Ф. И. Леонтович, один из крупнейших историков русского права, долгие годы бывший профессором, деканом юридического факультета и ректором Новороссийского университета, открытого в Одессе в 1865 г., продолжил сравнительно-исторические исследования истории славянских законодательств, начатые Н. Д. Иванишевымcdxciii. Ему принадлежит большая заслуга в оформлении университетского курса истории русского праваcdxciv. Кроме того, в обширном научном наследии ученого выделяются труды по изучению обычного права и истории литовско-русского государстваcdxcv. Однако наибольшую известность Ф. И. Леонтовичу принесла разработанная им теория задружно-общинного характера социально-политического быта Древней Руси. Применив сравнительно-исторический метод, он пришел к выводу, что в основе общественного строя восточных славян лежала вервь — семейная и территориальная община, сходная задруге юго-западных славян. Разраставшиеся задруги образовывали волостные союзы, или жупы, основанные на федеративном начале. Их объединяло как единство бытовых и территориальных интересов, так и общее стремление к колонизации. Именно «в роли общинных нарядников-колонизаторов являются особые княжеские роды, задруги, дружины, династии (Рюриковичей, Неманичей, Пястовичей и пр.). Они призываются общинами, чтобы более успешно вести колонизационное движение и наряд общин. В князьях общинно-волостных проглядывается не тип старого главы рода, с абсолютным военно-родовым могуществом, а также не тип позднейшего государя, с его верховною государственною властью, но тип первичного колонизатора, общинного дружинника — старейшины, домакина семейной общины». Постепенно одна из волостей во главе со своей княжеской династией возвышается и захватывает другие волости. Таким образом, по Ф. И. Леонтовичу, возникает древний государственный строй, представляющий собой федерацию задруг. Причем все отношения внутри нее определялись не политическими, а задружными или семейными началамиcdxcvi.

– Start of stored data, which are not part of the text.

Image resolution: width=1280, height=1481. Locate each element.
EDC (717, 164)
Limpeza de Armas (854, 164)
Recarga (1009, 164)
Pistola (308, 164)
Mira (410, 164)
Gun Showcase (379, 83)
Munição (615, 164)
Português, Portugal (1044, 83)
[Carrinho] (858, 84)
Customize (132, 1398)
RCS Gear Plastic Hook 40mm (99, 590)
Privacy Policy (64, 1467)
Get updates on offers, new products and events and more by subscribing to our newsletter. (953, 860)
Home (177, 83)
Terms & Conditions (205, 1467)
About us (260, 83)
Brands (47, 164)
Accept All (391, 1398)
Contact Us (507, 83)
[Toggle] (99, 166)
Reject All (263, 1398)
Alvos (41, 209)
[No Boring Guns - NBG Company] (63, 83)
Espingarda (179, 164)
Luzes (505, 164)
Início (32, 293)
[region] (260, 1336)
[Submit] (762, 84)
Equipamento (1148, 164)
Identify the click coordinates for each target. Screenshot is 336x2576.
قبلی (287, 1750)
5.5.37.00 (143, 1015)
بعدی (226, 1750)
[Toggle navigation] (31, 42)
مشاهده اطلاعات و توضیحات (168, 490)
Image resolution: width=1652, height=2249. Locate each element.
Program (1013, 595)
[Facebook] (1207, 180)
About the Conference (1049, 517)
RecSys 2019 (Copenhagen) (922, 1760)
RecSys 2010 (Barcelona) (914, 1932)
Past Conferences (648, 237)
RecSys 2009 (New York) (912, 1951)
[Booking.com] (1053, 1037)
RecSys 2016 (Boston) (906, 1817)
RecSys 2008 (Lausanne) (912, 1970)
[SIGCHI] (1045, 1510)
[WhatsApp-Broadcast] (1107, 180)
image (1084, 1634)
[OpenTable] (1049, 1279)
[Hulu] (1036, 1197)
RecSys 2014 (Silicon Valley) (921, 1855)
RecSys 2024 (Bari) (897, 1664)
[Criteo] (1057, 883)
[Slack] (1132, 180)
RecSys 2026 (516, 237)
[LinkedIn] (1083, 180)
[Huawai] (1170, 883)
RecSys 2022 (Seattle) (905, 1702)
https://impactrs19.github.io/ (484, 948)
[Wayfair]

Так, княжеский род или династия составлял задругу, в которой роль домакина играл великий князь, приобретавший стол главного города «по старшинству лет, принадлежности к старшей (по времени происхождения) семье рода, по ряду князей и избранию общин, по добыванию, захвату и пр.». Остальные князья сидели в пригородах. Старший князь «действовал как простой домакин, хозяин задруги, по общей думе и уговору с другими князьями, — отсюда и княжеские ряды и съезды получали характер простых, задружных советов». То же самое касалось отношений каждого князя и его дружины. Для нее он также являлся домакином, ничего не предпринимавшим без ее совета и думы. «Род княжеский и дружина представляли, таким образом, как бы одну задругу, стоявшею во главе колонизационного наряда общин». Ф. И. Леонтович отмечал: «Пока шло колонизационное движение общин, князья не оседают на одних местах, но постоянно движутся, меняют точки колонизационной деятельности, переходят из одной волости в другую». В силу одних задач — «общинного наряда и территориального укоренения народа», полагал историк, князь действовал в единении, солидарности с вечем. При этом если он был «люб» земле, жил с нею в «одиначестве», то «действительно пользовался неограниченной властью, но эта власть была проявлением политической силы и могущества не князя лично, а земли, которая его поддерживала и придавала ему, как своему вождю, страшную силу и значение». Ф. И. Леонтович подчеркивал: «Без поддержки и единения с землей, князь в старое время ничего не значил, был таким же «изгоем», как и всякий член общины, лишившийся ее доверия, изгнанный ею из своей среды. Изгойство князей нисколько не мирится со взглядом на них, как на представителей верховной власти». Историк считал, «что ни старые князья, ни самые волости и земли, не сознавали государственной идеи, не имели мотивированного сознания ни о государственном единстве народа, ни о верховном, правительственном назначении князя или веча, как представителей государственного порядка. Власть их существовала и сознавалась не в принципе, а в практике»cdxcvii.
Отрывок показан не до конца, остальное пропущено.